S.C. Code Regs. 117-302.5(b) defines "substantial" to mean the machinery or equipment must be used more than one-third of the time performing a manufacturing task. For example, a forklift used substantially to move materials from one stage of the production process to another (exempt) and also to load trucks (nonexempt) qualifies for the machine exemption.

Electricity used in manufacturing

S.C. Code § 12-36-2120(19) separately exempts electricity used by manufacturers, processors, miners, quarriers, or cotton gins to manufacture, mine, or quarry tangible personal property for sale. This exemption applies to electricity to provide lighting necessary for the operation of exempt machines and to electricity used to control plant atmosphere (temperature and/or moisture content) in the quality control of tangible personal property being manufactured or processed for sale.

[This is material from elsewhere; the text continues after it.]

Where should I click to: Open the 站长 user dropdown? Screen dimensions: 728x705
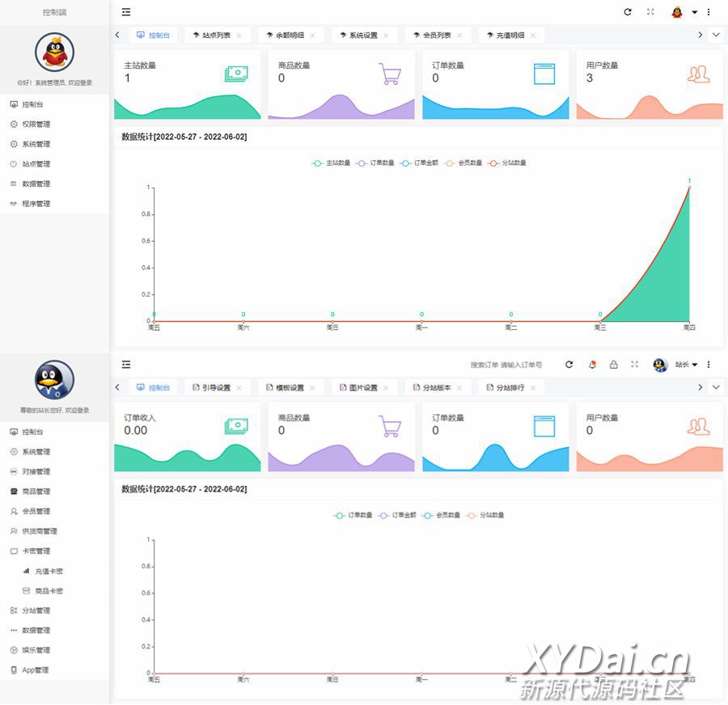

The electricity exemption does not apply to sales of electricity used in administrative offices, supervisory offices, parking lots, storage warehouses, maintenance shops, safety control, comfort air conditioning, elevators used in carrying personnel, housekeeping equipment, machines used in manufacturing tangible personal property not for sale, cafeterias, canteens, first aid rooms, supply rooms, water coolers, drink boxes, unit heaters, and general lighting.

Exclusions and limitations

The machine exemption explicitly excludes automobiles and trucks under S.C. Code § 12-36-2120(17). Materials or equipment that might constitute a machine when not used for manufacturing, processing, compounding, mining, or quarrying tangible personal property for sale are not exempted.

The product being manufactured must be manufactured "for sale." Revenue Ruling #91-13 clarifies that the statute limits the exemption to machines used in manufacturing tangible personal property for sale and does not extend to machines a manufacturer uses to produce tools and supplies for its own use.

Certificate form and claiming the exemption

Manufacturers claim the exemption by providing vendors with Form ST-8, "South Carolina Exemption Certificate." The sixth checkbox from the top on the form is designated for "Machinery used in manufacturing." Both pages of Form ST-8 should be provided to vendors when purchasing exempt items.